#### EXERCISE INSTRUCTIONS:
Please repeat every entry that follows, keeping each one exactly the same.

(Saved data entries)
○ ○ ○ ○
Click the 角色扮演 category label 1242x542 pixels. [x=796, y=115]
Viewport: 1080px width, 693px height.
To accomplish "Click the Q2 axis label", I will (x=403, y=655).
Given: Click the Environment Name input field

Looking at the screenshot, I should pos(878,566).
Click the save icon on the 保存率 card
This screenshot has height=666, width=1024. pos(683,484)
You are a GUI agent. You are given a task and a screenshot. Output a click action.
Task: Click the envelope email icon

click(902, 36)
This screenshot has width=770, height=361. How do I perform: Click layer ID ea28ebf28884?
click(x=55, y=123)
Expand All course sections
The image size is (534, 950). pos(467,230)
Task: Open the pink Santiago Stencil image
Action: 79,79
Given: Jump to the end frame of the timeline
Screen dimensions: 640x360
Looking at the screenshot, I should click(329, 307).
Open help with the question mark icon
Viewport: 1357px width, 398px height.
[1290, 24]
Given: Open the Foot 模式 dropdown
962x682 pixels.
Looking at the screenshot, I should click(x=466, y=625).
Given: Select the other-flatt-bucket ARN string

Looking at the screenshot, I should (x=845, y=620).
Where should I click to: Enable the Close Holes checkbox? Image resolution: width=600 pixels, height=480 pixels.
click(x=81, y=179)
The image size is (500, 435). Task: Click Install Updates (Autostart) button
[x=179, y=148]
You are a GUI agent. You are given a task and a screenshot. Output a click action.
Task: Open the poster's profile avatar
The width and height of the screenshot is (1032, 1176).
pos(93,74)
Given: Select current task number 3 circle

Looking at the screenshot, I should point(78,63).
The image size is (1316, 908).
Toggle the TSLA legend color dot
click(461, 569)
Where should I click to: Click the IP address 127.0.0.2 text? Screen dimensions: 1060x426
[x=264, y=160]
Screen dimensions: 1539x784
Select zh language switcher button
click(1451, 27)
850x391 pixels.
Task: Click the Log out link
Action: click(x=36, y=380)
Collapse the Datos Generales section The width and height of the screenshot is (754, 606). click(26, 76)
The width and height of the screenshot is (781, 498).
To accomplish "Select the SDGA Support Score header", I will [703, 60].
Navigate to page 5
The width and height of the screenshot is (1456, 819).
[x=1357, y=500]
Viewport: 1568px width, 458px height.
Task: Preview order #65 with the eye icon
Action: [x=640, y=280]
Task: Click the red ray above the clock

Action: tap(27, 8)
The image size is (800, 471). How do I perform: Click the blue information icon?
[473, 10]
○ ○ ○ ○
#### TASK OUTPUT:
Click the 角色扮演 category label 1242x542 pixels. [x=796, y=115]
Viewport: 1080px width, 693px height.
To accomplish "Click the Q2 axis label", I will (x=403, y=655).
Given: Click the Environment Name input field

Looking at the screenshot, I should pos(878,566).
Click the save icon on the 保存率 card
This screenshot has height=666, width=1024. pos(683,484)
You are a GUI agent. You are given a task and a screenshot. Output a click action.
Task: Click the envelope email icon

click(902, 36)
This screenshot has width=770, height=361. How do I perform: Click layer ID ea28ebf28884?
click(x=55, y=123)
Expand All course sections
The image size is (534, 950). pos(467,230)
Task: Open the pink Santiago Stencil image
Action: 79,79
Given: Jump to the end frame of the timeline
Screen dimensions: 640x360
Looking at the screenshot, I should click(329, 307).
Open help with the question mark icon
Viewport: 1357px width, 398px height.
[1290, 24]
Given: Open the Foot 模式 dropdown
962x682 pixels.
Looking at the screenshot, I should click(x=466, y=625).
Given: Select the other-flatt-bucket ARN string

Looking at the screenshot, I should (x=845, y=620).
Where should I click to: Enable the Close Holes checkbox? Image resolution: width=600 pixels, height=480 pixels.
click(x=81, y=179)
The image size is (500, 435). Task: Click Install Updates (Autostart) button
[x=179, y=148]
You are a GUI agent. You are given a task and a screenshot. Output a click action.
Task: Open the poster's profile avatar
The width and height of the screenshot is (1032, 1176).
pos(93,74)
Given: Select current task number 3 circle

Looking at the screenshot, I should point(78,63).
The image size is (1316, 908).
Toggle the TSLA legend color dot
click(461, 569)
Where should I click to: Click the IP address 127.0.0.2 text? Screen dimensions: 1060x426
[x=264, y=160]
Screen dimensions: 1539x784
Select zh language switcher button
click(1451, 27)
850x391 pixels.
Task: Click the Log out link
Action: click(x=36, y=380)
Collapse the Datos Generales section The width and height of the screenshot is (754, 606). click(26, 76)
The width and height of the screenshot is (781, 498).
To accomplish "Select the SDGA Support Score header", I will [703, 60].
Navigate to page 5
The width and height of the screenshot is (1456, 819).
[x=1357, y=500]
Viewport: 1568px width, 458px height.
Task: Preview order #65 with the eye icon
Action: [x=640, y=280]
Task: Click the red ray above the clock

Action: tap(27, 8)
The image size is (800, 471). How do I perform: Click the blue information icon?
[473, 10]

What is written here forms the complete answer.